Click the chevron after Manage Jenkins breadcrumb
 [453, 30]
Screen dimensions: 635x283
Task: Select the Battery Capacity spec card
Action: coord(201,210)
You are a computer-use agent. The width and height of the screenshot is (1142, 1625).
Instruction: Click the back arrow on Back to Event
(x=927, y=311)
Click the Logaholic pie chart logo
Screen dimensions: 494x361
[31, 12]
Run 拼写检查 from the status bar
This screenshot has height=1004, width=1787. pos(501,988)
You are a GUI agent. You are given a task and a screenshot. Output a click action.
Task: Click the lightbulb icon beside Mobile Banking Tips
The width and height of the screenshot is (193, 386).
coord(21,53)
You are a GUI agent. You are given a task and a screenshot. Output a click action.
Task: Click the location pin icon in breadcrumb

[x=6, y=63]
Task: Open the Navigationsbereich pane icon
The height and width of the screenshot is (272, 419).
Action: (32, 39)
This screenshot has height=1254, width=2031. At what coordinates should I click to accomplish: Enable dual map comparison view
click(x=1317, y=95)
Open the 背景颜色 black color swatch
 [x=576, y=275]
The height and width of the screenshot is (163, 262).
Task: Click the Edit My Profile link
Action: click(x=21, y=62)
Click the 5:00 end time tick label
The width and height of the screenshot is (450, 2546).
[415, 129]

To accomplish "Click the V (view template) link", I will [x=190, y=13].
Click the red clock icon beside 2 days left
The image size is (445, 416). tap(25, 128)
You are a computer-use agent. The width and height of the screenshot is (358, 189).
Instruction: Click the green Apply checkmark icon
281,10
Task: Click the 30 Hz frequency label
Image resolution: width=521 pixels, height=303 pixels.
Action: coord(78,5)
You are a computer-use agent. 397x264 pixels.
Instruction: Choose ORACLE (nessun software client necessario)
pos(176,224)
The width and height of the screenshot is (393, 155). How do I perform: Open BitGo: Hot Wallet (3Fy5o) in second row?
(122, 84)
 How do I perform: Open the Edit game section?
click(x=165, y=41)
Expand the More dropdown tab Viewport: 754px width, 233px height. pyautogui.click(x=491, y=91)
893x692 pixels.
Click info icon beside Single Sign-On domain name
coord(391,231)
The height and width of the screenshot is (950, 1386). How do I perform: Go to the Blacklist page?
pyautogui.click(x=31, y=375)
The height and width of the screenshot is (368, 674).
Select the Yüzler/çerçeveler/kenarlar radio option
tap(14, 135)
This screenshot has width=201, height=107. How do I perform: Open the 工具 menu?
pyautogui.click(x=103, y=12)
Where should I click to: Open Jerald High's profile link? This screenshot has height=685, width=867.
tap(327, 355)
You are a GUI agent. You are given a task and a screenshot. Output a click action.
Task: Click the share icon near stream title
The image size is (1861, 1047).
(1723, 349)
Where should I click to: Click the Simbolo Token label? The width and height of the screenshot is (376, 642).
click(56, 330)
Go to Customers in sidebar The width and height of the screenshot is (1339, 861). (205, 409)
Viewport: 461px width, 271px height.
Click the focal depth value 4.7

▸ SHORT PROBLEM
Rewrite the material above with every "breadcrumb" changed to "navigation trail" and everything else left as it is.

▸ RESULT FOR THIS EXERCISE
Click the chevron after Manage Jenkins navigation trail
 [453, 30]
Screen dimensions: 635x283
Task: Select the Battery Capacity spec card
Action: coord(201,210)
You are a computer-use agent. The width and height of the screenshot is (1142, 1625).
Instruction: Click the back arrow on Back to Event
(x=927, y=311)
Click the Logaholic pie chart logo
Screen dimensions: 494x361
[31, 12]
Run 拼写检查 from the status bar
This screenshot has height=1004, width=1787. pos(501,988)
You are a GUI agent. You are given a task and a screenshot. Output a click action.
Task: Click the lightbulb icon beside Mobile Banking Tips
The width and height of the screenshot is (193, 386).
coord(21,53)
You are a GUI agent. You are given a task and a screenshot. Output a click action.
Task: Click the location pin icon in navigation trail

[x=6, y=63]
Task: Open the Navigationsbereich pane icon
The height and width of the screenshot is (272, 419).
Action: (32, 39)
This screenshot has height=1254, width=2031. At what coordinates should I click to accomplish: Enable dual map comparison view
click(x=1317, y=95)
Open the 背景颜色 black color swatch
 [x=576, y=275]
The height and width of the screenshot is (163, 262).
Task: Click the Edit My Profile link
Action: click(x=21, y=62)
Click the 5:00 end time tick label
The width and height of the screenshot is (450, 2546).
[415, 129]

To accomplish "Click the V (view template) link", I will [x=190, y=13].
Click the red clock icon beside 2 days left
The image size is (445, 416). tap(25, 128)
You are a computer-use agent. The width and height of the screenshot is (358, 189).
Instruction: Click the green Apply checkmark icon
281,10
Task: Click the 30 Hz frequency label
Image resolution: width=521 pixels, height=303 pixels.
Action: coord(78,5)
You are a computer-use agent. 397x264 pixels.
Instruction: Choose ORACLE (nessun software client necessario)
pos(176,224)
The width and height of the screenshot is (393, 155). How do I perform: Open BitGo: Hot Wallet (3Fy5o) in second row?
(122, 84)
 How do I perform: Open the Edit game section?
click(x=165, y=41)
Expand the More dropdown tab Viewport: 754px width, 233px height. pyautogui.click(x=491, y=91)
893x692 pixels.
Click info icon beside Single Sign-On domain name
coord(391,231)
The height and width of the screenshot is (950, 1386). How do I perform: Go to the Blacklist page?
pyautogui.click(x=31, y=375)
The height and width of the screenshot is (368, 674).
Select the Yüzler/çerçeveler/kenarlar radio option
tap(14, 135)
This screenshot has width=201, height=107. How do I perform: Open the 工具 menu?
pyautogui.click(x=103, y=12)
Where should I click to: Open Jerald High's profile link? This screenshot has height=685, width=867.
tap(327, 355)
You are a GUI agent. You are given a task and a screenshot. Output a click action.
Task: Click the share icon near stream title
The image size is (1861, 1047).
(1723, 349)
Where should I click to: Click the Simbolo Token label? The width and height of the screenshot is (376, 642).
click(56, 330)
Go to Customers in sidebar The width and height of the screenshot is (1339, 861). (205, 409)
Viewport: 461px width, 271px height.
Click the focal depth value 4.7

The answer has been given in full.